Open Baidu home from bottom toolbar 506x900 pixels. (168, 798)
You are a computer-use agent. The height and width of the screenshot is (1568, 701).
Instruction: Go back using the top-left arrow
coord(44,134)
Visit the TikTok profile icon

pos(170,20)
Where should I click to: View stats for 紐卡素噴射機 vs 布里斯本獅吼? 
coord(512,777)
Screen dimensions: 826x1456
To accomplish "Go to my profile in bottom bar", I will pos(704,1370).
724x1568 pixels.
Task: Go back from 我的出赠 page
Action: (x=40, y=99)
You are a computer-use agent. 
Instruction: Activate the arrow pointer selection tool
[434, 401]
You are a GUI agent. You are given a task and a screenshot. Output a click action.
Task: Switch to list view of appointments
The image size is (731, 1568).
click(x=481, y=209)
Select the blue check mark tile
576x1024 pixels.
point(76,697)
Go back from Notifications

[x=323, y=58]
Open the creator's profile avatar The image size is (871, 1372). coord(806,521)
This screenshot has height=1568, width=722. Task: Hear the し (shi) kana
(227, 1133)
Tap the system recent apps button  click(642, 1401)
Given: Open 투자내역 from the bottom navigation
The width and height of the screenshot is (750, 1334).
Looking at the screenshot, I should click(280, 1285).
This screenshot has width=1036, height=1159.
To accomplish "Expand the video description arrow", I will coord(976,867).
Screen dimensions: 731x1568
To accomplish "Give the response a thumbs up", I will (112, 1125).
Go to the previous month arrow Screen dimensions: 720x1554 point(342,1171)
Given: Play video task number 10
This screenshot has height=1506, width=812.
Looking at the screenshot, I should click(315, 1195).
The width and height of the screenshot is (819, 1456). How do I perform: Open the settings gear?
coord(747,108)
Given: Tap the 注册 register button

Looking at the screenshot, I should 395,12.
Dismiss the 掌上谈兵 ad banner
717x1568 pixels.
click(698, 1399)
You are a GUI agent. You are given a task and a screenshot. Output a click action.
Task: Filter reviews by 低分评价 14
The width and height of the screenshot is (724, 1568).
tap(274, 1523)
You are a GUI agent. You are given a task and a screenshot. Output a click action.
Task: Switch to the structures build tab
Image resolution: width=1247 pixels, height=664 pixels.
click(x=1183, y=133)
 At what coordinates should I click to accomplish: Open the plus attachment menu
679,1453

DIRECTIONS FOR THIS TASK: Rewrite every item above as a numbered list, leaving out the blank lines.

WRITTEN RESPONSE:
1. Open Baidu home from bottom toolbar 506x900 pixels. (168, 798)
2. You are a computer-use agent. The height and width of the screenshot is (1568, 701).
3. Instruction: Go back using the top-left arrow
4. coord(44,134)
5. Visit the TikTok profile icon
6. pos(170,20)
7. Where should I click to: View stats for 紐卡素噴射機 vs 布里斯本獅吼? 
8. coord(512,777)
9. Screen dimensions: 826x1456
10. To accomplish "Go to my profile in bottom bar", I will pos(704,1370).
11. 724x1568 pixels.
12. Task: Go back from 我的出赠 page
13. Action: (x=40, y=99)
14. You are a computer-use agent. 
15. Instruction: Activate the arrow pointer selection tool
16. [434, 401]
17. You are a GUI agent. You are given a task and a screenshot. Output a click action.
18. Task: Switch to list view of appointments
19. The image size is (731, 1568).
20. click(x=481, y=209)
21. Select the blue check mark tile
22. 576x1024 pixels.
23. point(76,697)
24. Go back from Notifications
25. [x=323, y=58]
26. Open the creator's profile avatar The image size is (871, 1372). coord(806,521)
27. This screenshot has height=1568, width=722. Task: Hear the し (shi) kana
28. (227, 1133)
29. Tap the system recent apps button  click(642, 1401)
30. Given: Open 투자내역 from the bottom navigation
31. The width and height of the screenshot is (750, 1334).
32. Looking at the screenshot, I should click(280, 1285).
33. This screenshot has width=1036, height=1159.
34. To accomplish "Expand the video description arrow", I will coord(976,867).
35. Screen dimensions: 731x1568
36. To accomplish "Give the response a thumbs up", I will (112, 1125).
37. Go to the previous month arrow Screen dimensions: 720x1554 point(342,1171)
38. Given: Play video task number 10
39. This screenshot has height=1506, width=812.
40. Looking at the screenshot, I should click(315, 1195).
41. The width and height of the screenshot is (819, 1456). How do I perform: Open the settings gear?
42. coord(747,108)
43. Given: Tap the 注册 register button
44. Looking at the screenshot, I should 395,12.
45. Dismiss the 掌上谈兵 ad banner
46. 717x1568 pixels.
47. click(698, 1399)
48. You are a GUI agent. You are given a task and a screenshot. Output a click action.
49. Task: Filter reviews by 低分评价 14
50. The width and height of the screenshot is (724, 1568).
51. tap(274, 1523)
52. You are a GUI agent. You are given a task and a screenshot. Output a click action.
53. Task: Switch to the structures build tab
54. Image resolution: width=1247 pixels, height=664 pixels.
55. click(x=1183, y=133)
56.  At what coordinates should I click to accomplish: Open the plus attachment menu
57. 679,1453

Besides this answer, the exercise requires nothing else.